Continue the Monday miscellany blog post on intellectual property news from the point where it stops.

Text segment:
········

Monday miscellany

"Patents and value: a dialogue". The IP Finance weblog, in conjunction with the IPKat, is holding a fascinating event on Tuesday 16 September in the Holborn, London, office of EIP. This event is a dialogue between IPKat and IP Finance blogger Neil Wilkof and Intellectual Asset Management editor Joff Wild. The pair will be conducting a discussion, chaired by IPKat blogmeister Jeremy, on the impact of patent litigation on the value of patents and patent portfolios. Full details of this event, which is free to attend, can be found on the IP Finance weblog here.


Last Friday fellow Kat Eleonora posted a piece, "Uploading goal videos online? A copyright infringement, says FAPL. Is it?", here, which was perfectly timed to coincide with the first week of the new English Premier League football season.  Somebody must have liked this post, since it also ended up on leading English legal magazine Legal Week and was quoted on the Managing Intellectual Property blog and on Channel 4 News. Well done, Eleonora!


Around the weblogs. Mark Anderson, on IP Draughts, asks provocatively "Is it career-limiting to practise IP law?" SOLO IP's Barbara Cookson takes a look at written complaints procedures in the regulated environment of solo practice.  Responding to Efrat Kasznik's guest post on the financial (non)reporting of intangibles last week on IP Finance, Janice Denoncourt offers her own thoughts on how company law can be brought to bear on this topic. Over on Excess Copyright, Howard Knopf reflects on whether the "less is more" philosophy of a Calgary radio station might not be raising some interesting moral rights problems, inter alia.


Selfie poll. The 1709 Blog's sidebar poll on copyright in selfies taken by monkeys [this is nothing to do with SurveyMonkey, adds Merpel] is doing very nicely, thank you. With two weeks to go, the poll has already attracted 178 responses, an impressive figure for any holiday-time poll.  If you have not yet participated, please do!  At the moment, most readers are inclined to think that there is no copyright at all in the now-iconic self-portrait of the black-crested macaque -- but there's plenty of room for argument.

········

[Stored data]
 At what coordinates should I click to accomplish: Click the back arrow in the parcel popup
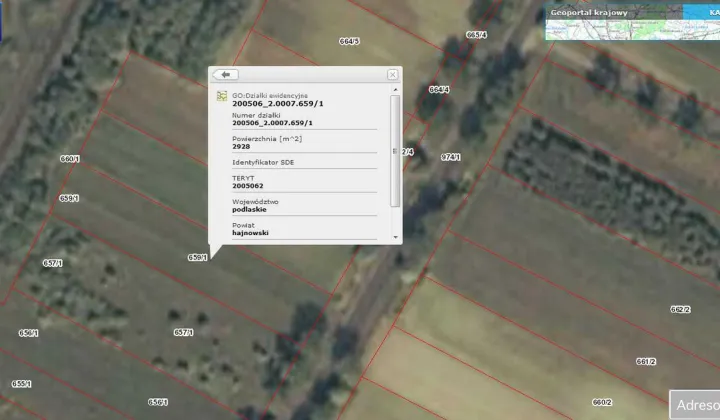tap(225, 74)
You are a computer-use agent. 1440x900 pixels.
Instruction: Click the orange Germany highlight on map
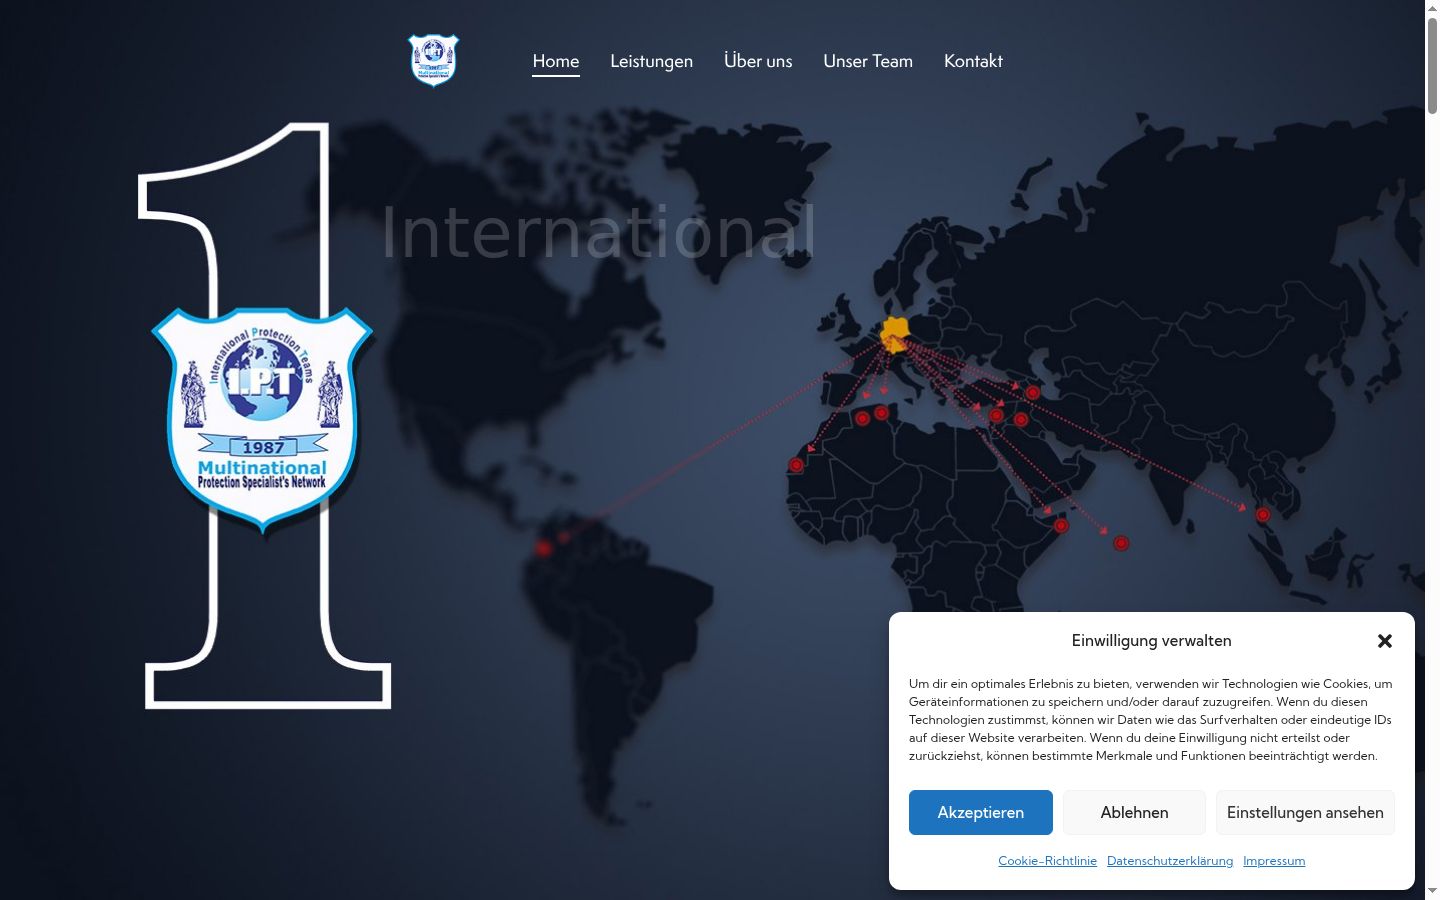point(895,334)
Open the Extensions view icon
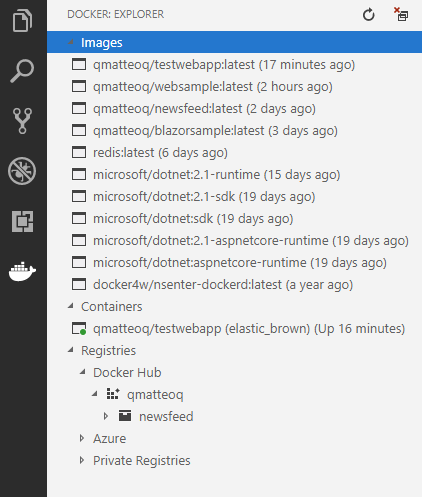This screenshot has width=422, height=497. tap(22, 221)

········

Response for this exercise:
Alexandria Redskins
Redskins last stand? A number of readers have spotted that the Washington Redskins have filed a suit in a US District Court in Alexandria [that's the one in Virginia, not the big one in Egypt which is more closely associated with red skins ...], in an attempt to retain their controversial trade mark registration (reported in "Redskins defend name, ask federal court to overturn trademark decision", here, by Ian Shapira in the Washington Post).  This Kat's feelings on the subject have already been articulated in sufficient depth here: in short, he believes that, whether the trade mark is invalid because it is disparaging or whether it isn't, the brand is currently toxic and gaining in toxicity in the eyes of consumers and the time has come to replace it. According to Shapira:
"The Redskins are suing five Native Americans who won the headline-making patent case [naughty journalism: why can't they tell trade marks from patents?] on June 18, providing them with a largely symbolic victory in their fight to force the team to change its name. By suing in federal district court, the Redskins are asking for a chance to defend their name, which they contend celebrates Native Americans [Merpel thinks this is a little patronising, seeing as at least some Native Americans wouldn't have supported the name change if they thought the name was celebrating them]. “We believe that the Trademark Trial and Appeal Board ignored both federal case law and the weight of the evidence, and we look forward to having a federal court review this obviously flawed decision,” said Bob Raskopf, trademark attorney for the Washington Redskins, in a statement. The team can now introduce fresh evidence into a battle that has been confined to the patent office and limited to mostly decades-old testimony. The federal district case also gives the team an extra chance to appeal in case it loses. If the Redskins had filed their case at the U.S. Court of Appeals for the District of Columbia, their appeal would have been restricted to old depositions and documents that have already been widely dissected". 
Aided no doubt by an army of Redskin-watchers on both sides of the Atlantic, this Kat will surely be kept informed of further developments and will seek to bring them to the attention of his readers.